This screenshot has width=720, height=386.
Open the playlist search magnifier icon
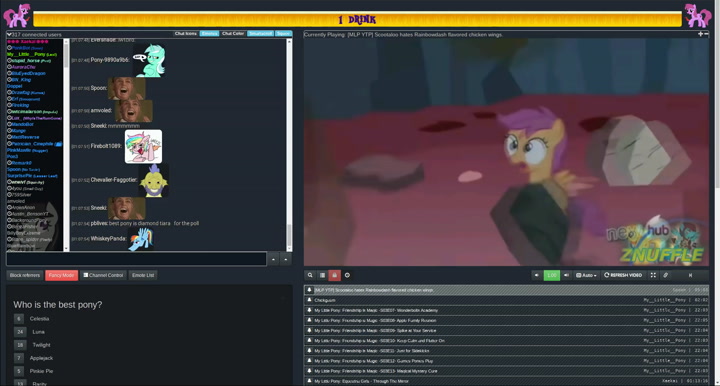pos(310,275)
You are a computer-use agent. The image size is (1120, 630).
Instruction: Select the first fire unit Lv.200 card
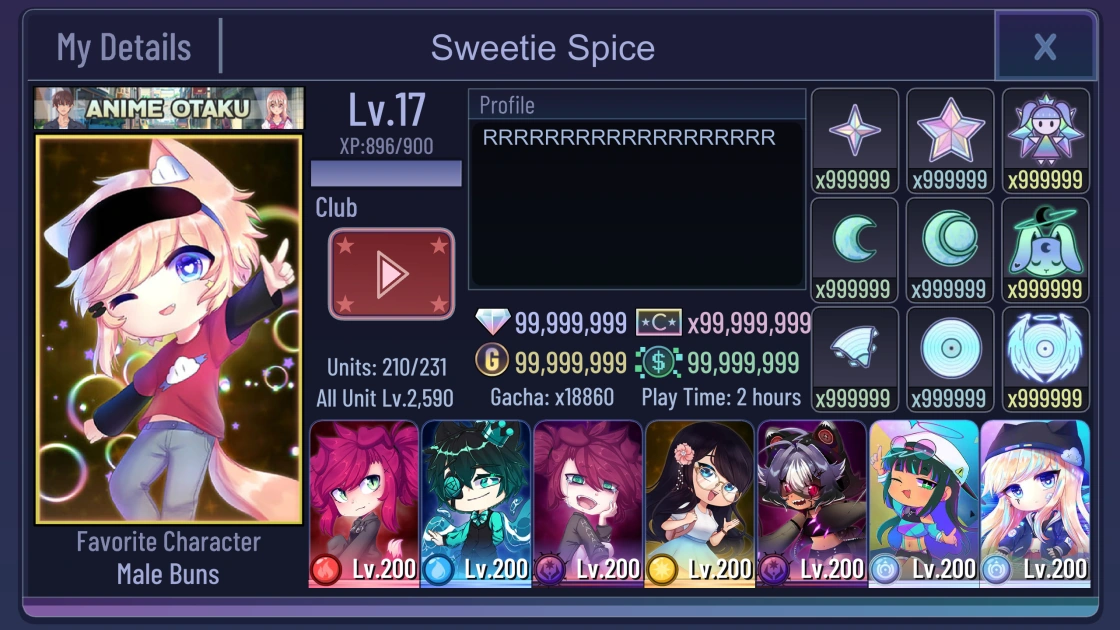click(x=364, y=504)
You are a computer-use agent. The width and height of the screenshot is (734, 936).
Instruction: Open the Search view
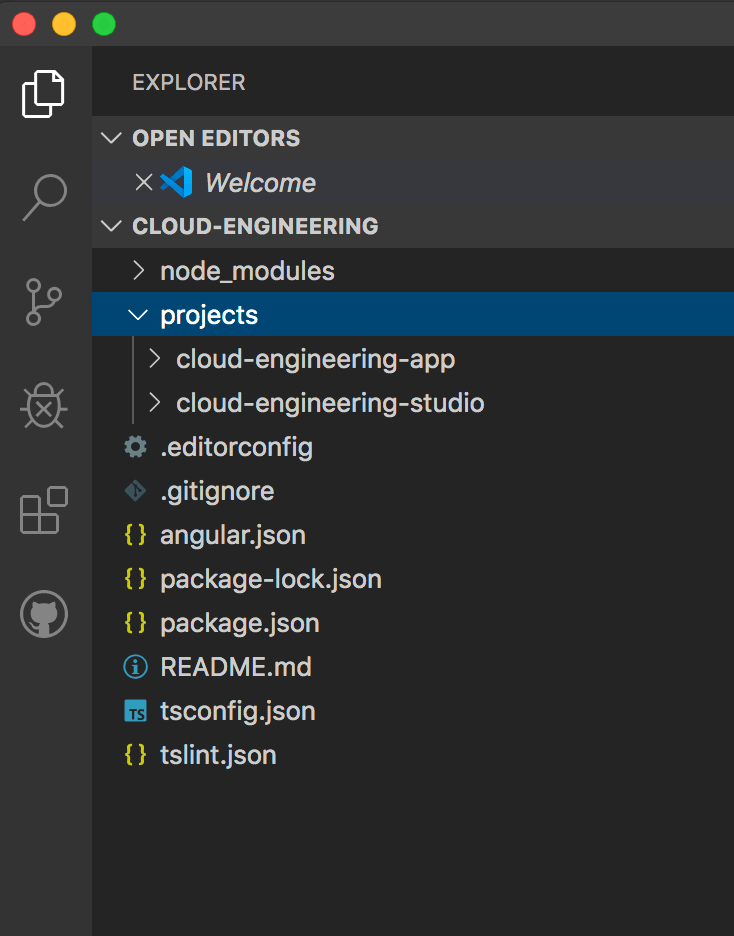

> [YOUR ASSIGNMENT] Give back, word for word, the lines from the one containing "Open the playlist search magnifier icon" through the last line of the listing above; include both ends and exclude the pictures.

> [THE COMPLETED TASK]
Open the playlist search magnifier icon
pos(310,275)
You are a computer-use agent. The image size is (1120, 630).
Instruction: Select the first fire unit Lv.200 card
click(x=364, y=504)
You are a computer-use agent. The width and height of the screenshot is (734, 936).
Instruction: Open the Search view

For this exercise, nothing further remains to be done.